Work required → Only the lines from the one containing "School’s Out, Risks" through the one containing "Why Recognizing the" should be printed, exactly as they appear below, with both ends included.
===== Task data
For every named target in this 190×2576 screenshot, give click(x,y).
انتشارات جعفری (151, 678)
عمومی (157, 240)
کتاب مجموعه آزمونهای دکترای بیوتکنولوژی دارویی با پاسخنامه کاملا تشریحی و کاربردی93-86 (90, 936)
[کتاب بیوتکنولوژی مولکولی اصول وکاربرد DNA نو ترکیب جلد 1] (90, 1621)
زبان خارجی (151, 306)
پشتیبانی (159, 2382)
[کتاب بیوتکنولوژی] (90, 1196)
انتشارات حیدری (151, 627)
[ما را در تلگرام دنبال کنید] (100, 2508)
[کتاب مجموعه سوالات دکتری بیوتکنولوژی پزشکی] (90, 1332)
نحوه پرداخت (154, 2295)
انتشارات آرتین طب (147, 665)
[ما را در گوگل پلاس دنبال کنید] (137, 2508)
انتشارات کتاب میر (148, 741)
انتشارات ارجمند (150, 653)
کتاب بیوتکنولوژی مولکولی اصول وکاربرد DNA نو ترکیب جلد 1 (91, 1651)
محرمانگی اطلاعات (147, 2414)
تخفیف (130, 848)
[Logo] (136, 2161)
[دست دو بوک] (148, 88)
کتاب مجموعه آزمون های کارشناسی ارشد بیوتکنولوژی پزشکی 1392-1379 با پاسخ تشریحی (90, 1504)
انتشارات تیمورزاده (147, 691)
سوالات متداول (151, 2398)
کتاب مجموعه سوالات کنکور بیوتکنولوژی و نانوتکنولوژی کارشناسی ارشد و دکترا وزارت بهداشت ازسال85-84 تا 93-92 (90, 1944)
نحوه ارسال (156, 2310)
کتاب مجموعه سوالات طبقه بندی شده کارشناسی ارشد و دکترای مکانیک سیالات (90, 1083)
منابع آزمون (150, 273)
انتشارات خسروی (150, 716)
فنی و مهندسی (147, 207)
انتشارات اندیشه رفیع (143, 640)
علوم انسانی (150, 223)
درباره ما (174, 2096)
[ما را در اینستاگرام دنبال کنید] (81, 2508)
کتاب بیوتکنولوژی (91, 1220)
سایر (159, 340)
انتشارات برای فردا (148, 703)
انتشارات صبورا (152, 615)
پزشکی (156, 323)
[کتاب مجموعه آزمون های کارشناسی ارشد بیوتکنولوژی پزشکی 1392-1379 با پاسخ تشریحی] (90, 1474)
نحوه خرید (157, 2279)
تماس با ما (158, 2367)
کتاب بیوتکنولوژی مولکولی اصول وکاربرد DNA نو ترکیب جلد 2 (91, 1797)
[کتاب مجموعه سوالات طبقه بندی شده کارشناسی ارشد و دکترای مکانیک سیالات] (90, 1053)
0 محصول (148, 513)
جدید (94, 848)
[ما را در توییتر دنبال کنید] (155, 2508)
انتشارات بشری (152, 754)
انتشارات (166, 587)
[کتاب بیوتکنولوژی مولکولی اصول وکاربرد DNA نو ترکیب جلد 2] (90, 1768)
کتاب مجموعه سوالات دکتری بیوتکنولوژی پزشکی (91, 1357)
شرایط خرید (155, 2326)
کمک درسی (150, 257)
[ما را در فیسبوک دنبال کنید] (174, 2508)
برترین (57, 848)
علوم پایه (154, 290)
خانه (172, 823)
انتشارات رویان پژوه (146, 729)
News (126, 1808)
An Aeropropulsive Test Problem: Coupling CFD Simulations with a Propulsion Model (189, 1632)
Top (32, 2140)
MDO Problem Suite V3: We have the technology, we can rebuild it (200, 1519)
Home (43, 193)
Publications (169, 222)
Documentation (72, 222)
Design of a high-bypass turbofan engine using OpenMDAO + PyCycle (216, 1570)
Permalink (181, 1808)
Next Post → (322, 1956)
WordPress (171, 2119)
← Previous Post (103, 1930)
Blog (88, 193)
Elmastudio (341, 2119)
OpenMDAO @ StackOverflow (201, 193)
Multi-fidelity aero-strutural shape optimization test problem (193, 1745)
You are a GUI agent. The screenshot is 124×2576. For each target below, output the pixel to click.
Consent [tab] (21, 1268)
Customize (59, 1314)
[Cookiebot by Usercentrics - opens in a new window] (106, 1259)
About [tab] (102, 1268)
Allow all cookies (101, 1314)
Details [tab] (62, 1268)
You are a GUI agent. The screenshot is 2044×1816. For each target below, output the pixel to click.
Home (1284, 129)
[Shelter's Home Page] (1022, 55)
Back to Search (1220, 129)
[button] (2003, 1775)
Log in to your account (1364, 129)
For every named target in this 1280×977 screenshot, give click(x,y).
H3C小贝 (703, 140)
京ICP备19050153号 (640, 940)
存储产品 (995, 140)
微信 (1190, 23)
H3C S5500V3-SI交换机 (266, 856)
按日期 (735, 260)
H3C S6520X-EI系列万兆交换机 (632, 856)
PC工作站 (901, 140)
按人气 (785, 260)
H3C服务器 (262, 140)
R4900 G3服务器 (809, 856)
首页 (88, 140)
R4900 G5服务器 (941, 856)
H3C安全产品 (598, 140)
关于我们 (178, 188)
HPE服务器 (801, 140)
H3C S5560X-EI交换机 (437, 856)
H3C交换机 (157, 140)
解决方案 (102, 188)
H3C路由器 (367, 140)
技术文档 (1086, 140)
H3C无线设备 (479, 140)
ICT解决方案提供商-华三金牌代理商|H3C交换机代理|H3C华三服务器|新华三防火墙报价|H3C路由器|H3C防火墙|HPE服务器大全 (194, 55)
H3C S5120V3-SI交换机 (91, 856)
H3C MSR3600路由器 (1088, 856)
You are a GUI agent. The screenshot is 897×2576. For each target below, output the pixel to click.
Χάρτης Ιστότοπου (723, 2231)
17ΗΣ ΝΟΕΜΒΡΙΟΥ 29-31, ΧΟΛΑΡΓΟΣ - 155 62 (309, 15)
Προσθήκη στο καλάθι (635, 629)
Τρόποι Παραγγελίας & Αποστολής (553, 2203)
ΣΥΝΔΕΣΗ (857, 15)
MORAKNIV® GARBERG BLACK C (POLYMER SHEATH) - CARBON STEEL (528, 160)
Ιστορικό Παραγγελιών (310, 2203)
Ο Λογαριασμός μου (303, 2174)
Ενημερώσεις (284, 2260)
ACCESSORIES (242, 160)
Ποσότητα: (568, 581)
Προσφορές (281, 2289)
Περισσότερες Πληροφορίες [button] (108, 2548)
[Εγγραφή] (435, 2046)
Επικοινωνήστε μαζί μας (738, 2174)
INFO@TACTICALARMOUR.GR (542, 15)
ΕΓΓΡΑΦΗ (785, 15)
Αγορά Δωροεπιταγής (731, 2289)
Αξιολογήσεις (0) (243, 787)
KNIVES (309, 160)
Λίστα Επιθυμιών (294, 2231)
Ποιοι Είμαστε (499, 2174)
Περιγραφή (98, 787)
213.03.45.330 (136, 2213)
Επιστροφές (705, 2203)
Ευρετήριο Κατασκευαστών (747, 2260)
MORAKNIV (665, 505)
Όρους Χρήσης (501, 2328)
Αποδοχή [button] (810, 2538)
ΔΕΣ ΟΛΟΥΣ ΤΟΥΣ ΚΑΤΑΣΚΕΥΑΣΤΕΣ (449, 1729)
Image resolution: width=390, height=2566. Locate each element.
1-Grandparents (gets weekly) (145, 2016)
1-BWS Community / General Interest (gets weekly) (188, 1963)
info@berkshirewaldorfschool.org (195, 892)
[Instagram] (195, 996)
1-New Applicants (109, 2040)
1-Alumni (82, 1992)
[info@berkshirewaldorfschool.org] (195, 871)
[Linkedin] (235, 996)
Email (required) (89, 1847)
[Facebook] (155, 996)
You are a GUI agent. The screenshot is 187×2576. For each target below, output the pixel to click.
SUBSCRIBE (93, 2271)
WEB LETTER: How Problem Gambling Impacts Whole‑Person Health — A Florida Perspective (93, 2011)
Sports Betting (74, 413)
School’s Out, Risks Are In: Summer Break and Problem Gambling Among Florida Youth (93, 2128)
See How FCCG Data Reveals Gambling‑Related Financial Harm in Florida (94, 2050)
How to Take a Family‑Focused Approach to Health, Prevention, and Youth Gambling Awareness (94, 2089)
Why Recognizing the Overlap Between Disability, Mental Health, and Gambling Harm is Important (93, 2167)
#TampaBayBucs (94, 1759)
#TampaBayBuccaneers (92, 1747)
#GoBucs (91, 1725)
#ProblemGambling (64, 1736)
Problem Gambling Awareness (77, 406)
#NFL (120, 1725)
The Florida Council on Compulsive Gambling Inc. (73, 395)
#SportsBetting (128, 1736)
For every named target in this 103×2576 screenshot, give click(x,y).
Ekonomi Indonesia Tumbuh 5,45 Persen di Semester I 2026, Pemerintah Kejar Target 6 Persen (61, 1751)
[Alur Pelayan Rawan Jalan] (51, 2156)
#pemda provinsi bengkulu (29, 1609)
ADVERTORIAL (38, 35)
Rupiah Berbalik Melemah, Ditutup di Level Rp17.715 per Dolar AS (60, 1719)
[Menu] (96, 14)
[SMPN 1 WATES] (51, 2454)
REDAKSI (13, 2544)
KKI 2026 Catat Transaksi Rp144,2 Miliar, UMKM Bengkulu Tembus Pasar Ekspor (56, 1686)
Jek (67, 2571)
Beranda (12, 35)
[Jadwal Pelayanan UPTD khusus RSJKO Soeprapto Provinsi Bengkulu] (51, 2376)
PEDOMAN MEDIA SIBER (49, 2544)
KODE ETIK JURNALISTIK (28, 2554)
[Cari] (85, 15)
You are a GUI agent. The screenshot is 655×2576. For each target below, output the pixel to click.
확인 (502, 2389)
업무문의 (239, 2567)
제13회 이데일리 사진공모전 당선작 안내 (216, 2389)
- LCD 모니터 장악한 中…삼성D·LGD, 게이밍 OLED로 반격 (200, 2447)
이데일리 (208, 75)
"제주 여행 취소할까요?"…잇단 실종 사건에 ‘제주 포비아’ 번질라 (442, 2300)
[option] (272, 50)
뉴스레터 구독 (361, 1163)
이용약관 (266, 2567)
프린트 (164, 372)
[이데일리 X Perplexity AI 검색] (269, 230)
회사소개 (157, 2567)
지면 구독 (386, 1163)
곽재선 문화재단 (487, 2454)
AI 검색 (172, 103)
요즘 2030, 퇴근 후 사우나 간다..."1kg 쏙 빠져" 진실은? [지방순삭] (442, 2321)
==========
Result of this exercise →
School’s Out, Risks Are In: Summer Break and Problem Gambling Among Florida Youth (93, 2128)
See How FCCG Data Reveals Gambling‑Related Financial Harm in Florida (94, 2050)
How to Take a Family‑Focused Approach to Health, Prevention, and Youth Gambling Awareness (94, 2089)
Why Recognizing the Overlap Between Disability, Mental Health, and Gambling Harm is Important (93, 2167)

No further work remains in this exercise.